### Passage to read
Asajj Ventress’s curved Lightsabers

Curved-hilt lightsaber
Curved-hilt lightsabers are a type of hilt that features hilt with a built in curve. This is usually done to allow the hilt to fit better into the palm, facilitating the use of one-handed fighting styles such as Makashi, or to provide variable blade angle to confuse opponents.

Long-handle lightsaber
Built to cater to specific fighting styles, long-handle lightsabers featured a lengthened handle that provided the duelist with more surface area to place his hands, and providing more leverage for attacks.[24] The length of long-handled lightsabers varies considerably, with some examples, such as the weapon of Warb Null simply being double the length of standard hilts, and others, such as Darth Nihl’s weapon, being staffs with a lightsaber blade on the end.

Lightsaber pike
Resembling pole-arms in many respects, lightsaber pikes feature extremely long handles, up to two meters long, with a somewhat shorter and thicker lightsaber blade. The handle is machined from phrik alloy to prevent it from being cut in two, as the purpose of the weapon is to provide vastly increased its own range.

Kazdan Paratus’ lightsaber pike.

The sabercane was a simple variation on the standard; a lightsaber concealed as the head of a cane. In combat, the handle would be detached from the body of the cane and wielded normally. Tera Sinube wielded such a weapon, as did the Sith acolyte Haazen.

Cutting power
Lightsaber blades do not radiate heat unless they come into contact with something. Then the intensely hot blade can cut through almost any substance when appropriate force is applied. A few notable exceptions do exist however:

  • Cortosis ore: A unique substance able to shut down a lightsaber upon contact. Some types of Cortosis armour merely resist a blade rather than shorting it out.
  • “Armorweave” is a cloth that is said to give some resistance to lightsabers, though such protection afforded is obviously limited by the thickness and reinforcement of the material (just as a “bullet proof vest” is not impenetrable to all bullets).
  • Phrik alloy: Used in electrostaffs, Palpatine’s lightsaber and Dark Trooper armour.
  • An unnamed metal superconductor used for ship armor hundreds of years before the Galactic Empire.
  • Mandalorian iron: A metal used by the Mandalorian warriors.
  • Yuuzhan Vong bio-engineered weaponry and armor, such as the amphistaff.
  • Certain types of energy shields.
  • Other dense or resistant materials, like the armour worn by Lord Darth Vader and the hulls of starfighters during the Clone Wars.

Methods of use
The lightsaber was a very versatile weapon, owing to its unique lightness and omni- directional cutting ability. It could be wielded one-handed with ease, though Jedi were routinely trained in using the saber with both and either hands, so as to be prepared for all situations. In later periods, only rarely would Jedi face an adversary with a weapon capable of deflecting a lightsaber. Using Jedi prescience, a lightsaber wielder could anticipate a blaster bolt’s path and deflect it with his or her lightsaber.

Several styles or “forms” of lightsaber combat were developed over the years; some involved dual-wielded lightsabers, and sometimes even double-bladed lightsabers.

  • Form I: Shii-Cho
  • Form II: Makashi
  • Form III: Soresu
  • Form IV: Ataru
  • Form V: Shien / Djem So
  • Form VI: Niman
  • Form VII: Juyo/Vaapad
  • Form VIII: Sokan
  • Form IX: Shien
  • Form X: Niman / Jar’Kai

Construction details

The lightsaber was made up of a short polished metallic cylindrical tube (30 centimeters) that emitted a beam of a plasma-like substance, or plasmoid.

All lightsabers contain some common basic components:

  • A handgrip
  • An activation stud plate
  • A safety switch
  • An emitter matrix
  • A lens assembly (focusing crystal)
  • A power cell
  • A power conduit
  • A recharge socket

The focusing crystal was the central component of the lightsaber. The crystals were wired to the diatium power cell, which acted like an energy source for the lightsaber.

### Assigned task
Reproduce the lightsaber text word for word from "Methods of use" to "or her lightsaber.".

Pixel coordinate grounding data:
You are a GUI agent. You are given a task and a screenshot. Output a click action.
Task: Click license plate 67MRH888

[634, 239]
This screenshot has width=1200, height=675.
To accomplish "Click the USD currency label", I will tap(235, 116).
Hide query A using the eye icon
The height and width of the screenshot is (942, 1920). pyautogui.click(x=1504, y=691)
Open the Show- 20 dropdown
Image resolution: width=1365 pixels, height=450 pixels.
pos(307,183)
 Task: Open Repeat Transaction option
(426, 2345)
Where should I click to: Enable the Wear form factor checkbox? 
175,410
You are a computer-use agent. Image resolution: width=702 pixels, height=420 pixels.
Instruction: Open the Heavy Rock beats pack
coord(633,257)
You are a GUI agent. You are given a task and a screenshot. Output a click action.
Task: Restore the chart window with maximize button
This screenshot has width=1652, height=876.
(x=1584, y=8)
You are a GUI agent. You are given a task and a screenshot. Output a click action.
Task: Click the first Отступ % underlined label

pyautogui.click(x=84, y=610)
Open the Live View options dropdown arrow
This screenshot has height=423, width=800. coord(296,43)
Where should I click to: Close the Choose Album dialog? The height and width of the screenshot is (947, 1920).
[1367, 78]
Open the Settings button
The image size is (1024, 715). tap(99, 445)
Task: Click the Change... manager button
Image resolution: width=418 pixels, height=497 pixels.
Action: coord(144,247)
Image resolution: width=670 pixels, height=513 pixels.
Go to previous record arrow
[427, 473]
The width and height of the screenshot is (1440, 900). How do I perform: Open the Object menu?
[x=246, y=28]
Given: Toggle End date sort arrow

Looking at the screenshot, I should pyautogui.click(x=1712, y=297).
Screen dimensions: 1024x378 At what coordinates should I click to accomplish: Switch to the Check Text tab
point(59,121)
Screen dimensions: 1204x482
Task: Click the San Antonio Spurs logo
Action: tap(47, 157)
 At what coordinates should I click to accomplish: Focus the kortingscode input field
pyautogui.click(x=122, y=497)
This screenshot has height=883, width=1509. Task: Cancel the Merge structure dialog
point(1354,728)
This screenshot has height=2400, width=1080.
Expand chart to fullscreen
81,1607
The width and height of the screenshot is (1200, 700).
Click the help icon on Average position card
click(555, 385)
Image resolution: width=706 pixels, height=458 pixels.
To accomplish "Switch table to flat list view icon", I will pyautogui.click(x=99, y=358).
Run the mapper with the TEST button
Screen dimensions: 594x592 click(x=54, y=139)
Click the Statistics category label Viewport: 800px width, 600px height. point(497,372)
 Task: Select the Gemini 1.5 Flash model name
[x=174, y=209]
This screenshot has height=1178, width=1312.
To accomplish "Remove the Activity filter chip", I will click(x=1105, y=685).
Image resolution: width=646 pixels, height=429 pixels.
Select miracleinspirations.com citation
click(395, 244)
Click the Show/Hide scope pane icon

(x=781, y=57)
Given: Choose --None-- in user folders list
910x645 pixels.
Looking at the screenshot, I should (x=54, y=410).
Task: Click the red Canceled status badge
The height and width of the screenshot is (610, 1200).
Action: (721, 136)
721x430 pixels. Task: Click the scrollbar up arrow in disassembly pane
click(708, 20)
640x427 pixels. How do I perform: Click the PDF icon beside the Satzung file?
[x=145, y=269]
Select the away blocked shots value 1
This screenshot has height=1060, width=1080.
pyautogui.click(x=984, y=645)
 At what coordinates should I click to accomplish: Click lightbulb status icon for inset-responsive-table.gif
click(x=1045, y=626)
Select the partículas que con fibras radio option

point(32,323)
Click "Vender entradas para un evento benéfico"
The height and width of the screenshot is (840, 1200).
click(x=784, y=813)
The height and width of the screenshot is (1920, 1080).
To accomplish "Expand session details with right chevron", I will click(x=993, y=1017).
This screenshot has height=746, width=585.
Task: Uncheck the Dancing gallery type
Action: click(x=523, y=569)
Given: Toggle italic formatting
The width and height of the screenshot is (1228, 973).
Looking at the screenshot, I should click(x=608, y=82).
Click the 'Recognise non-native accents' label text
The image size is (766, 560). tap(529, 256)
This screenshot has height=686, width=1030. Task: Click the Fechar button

### Final answer
Methods of use
The lightsaber was a very versatile weapon, owing to its unique lightness and omni- directional cutting ability. It could be wielded one-handed with ease, though Jedi were routinely trained in using the saber with both and either hands, so as to be prepared for all situations. In later periods, only rarely would Jedi face an adversary with a weapon capable of deflecting a lightsaber. Using Jedi prescience, a lightsaber wielder could anticipate a blaster bolt’s path and deflect it with his or her lightsaber.